Летом 1945 Ида наняла для отца сиделку. Вирджиния Макнил-Хаггард, дочь бывшего консула Великобритании в США, внешне была чрезвычайно похожа на Беллу. Между ней и Шагалом завязался роман. Согласно другой версии, они познакомились, когда Ида искала для него переводчика с английского (художник в самом деле плохо говорил по-английски). Уже через год у Вирджинии родился сын от Марка, а в 1952 году она оставила возлюбленного ради фотографа Шарля Лейренса. Тем не менее, ей удалось вдохнуть жизнь в поглощённом депрессией художнике, и семь лет, проведённых вместе стали самыми плодотворными в его карьере.

 

После войны.

После Второй мировой, в 1946 году, Шагал вернулся во Францию. Он стал ещё более знаменит благодаря своим литографиям и витражам. В Израиле имя художника стало символом еврейского художественного гения. По словам Шапиро, «Шагал явно стремился создать из опыта своей юности в России еврейское искусство – сверкающее, новое и современное».

На 24-й Венецианской биеннале он завоевал Гран-при за цикл иллюстраций к «Мёртвым душам» Гоголя. В 1952 году повторно женился. Новой супругой стала Валентина Григорьевна Бродская, владелица салона в Лондоне; Марк называл её «Вава». Они, как и в случае с Вирджинией, познакомились благодаря дочери Иде.

60-е годы ознаменовались поворотом к монументальным искусствам: от керамики и витражей Шагал перешёл к скульптуре, мозаике, шпалерам. По заказу израильского правительства он оформил здание парламента в Иерусалиме. После этого на него как из рога изобилия посыпались заказы на оформление храмов различных конфессий не только в Израиле, но и в Европе и Америке. В 1964-м он расписал плафон Гранд Опера в Париже, в 1966-м – создал два декоративных панно для нью-йоркской Метрополитан-Опера. В 1972-м он изготовил мозаику «4 времени года» для Национального банка в Чикаго.

В 1973 году состоялось кратковременное возвращение в Москву и Ленинград. Шагала пригласило Министерство культуры СССР, организовавшее выставку в Третьяковской галерее. Художник подарил несколько своих работ ГМИИ имени Пушкина и Третьяковке. Сбылись слова Шагала, написанные им перед эмиграцией в 20-е годы: «Может быть, вслед за Европой, меня полюбит и Россия».

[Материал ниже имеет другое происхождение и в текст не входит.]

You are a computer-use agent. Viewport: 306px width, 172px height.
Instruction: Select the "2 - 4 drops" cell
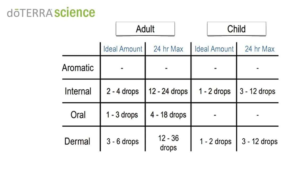click(x=123, y=91)
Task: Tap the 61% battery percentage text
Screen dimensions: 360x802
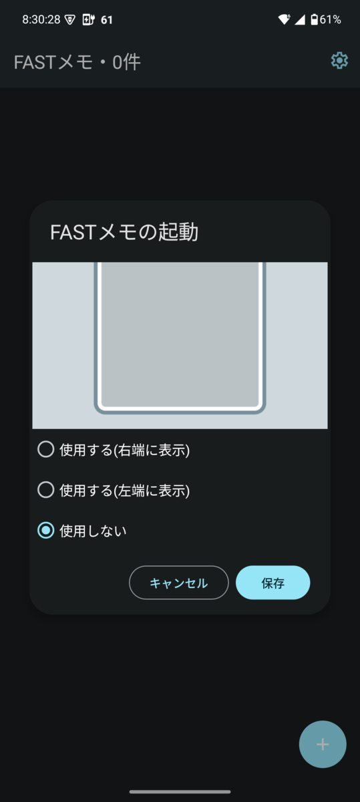Action: [x=331, y=19]
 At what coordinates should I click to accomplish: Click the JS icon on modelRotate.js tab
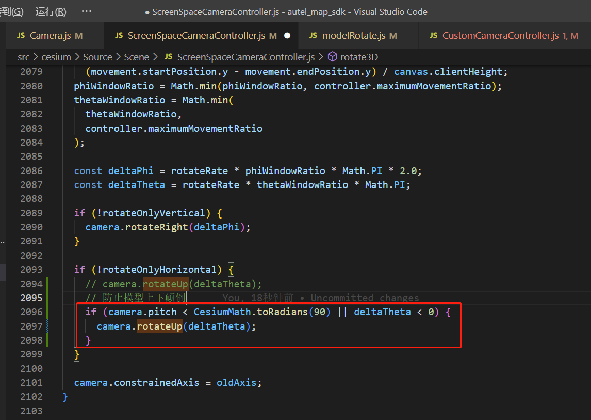(x=314, y=36)
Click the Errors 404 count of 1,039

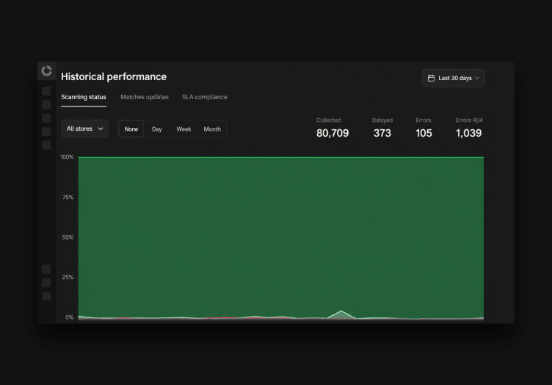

В 1977 году Шагал получил высшую награду Франции – Большой крест Почётного легиона. Под конец года в Лувре вопреки правилам, запрещающим выставлять работы ещё живых художников, состоялась выставка, посвящённая 90-летию Шагала.

28 марта 1985 года Марк Шагал скончался в своём доме в Сен-Поль-де-Вансе.

До сих пор не было создано полного каталога работ, оставшихся после его смерти – настолько обширно наследие художника.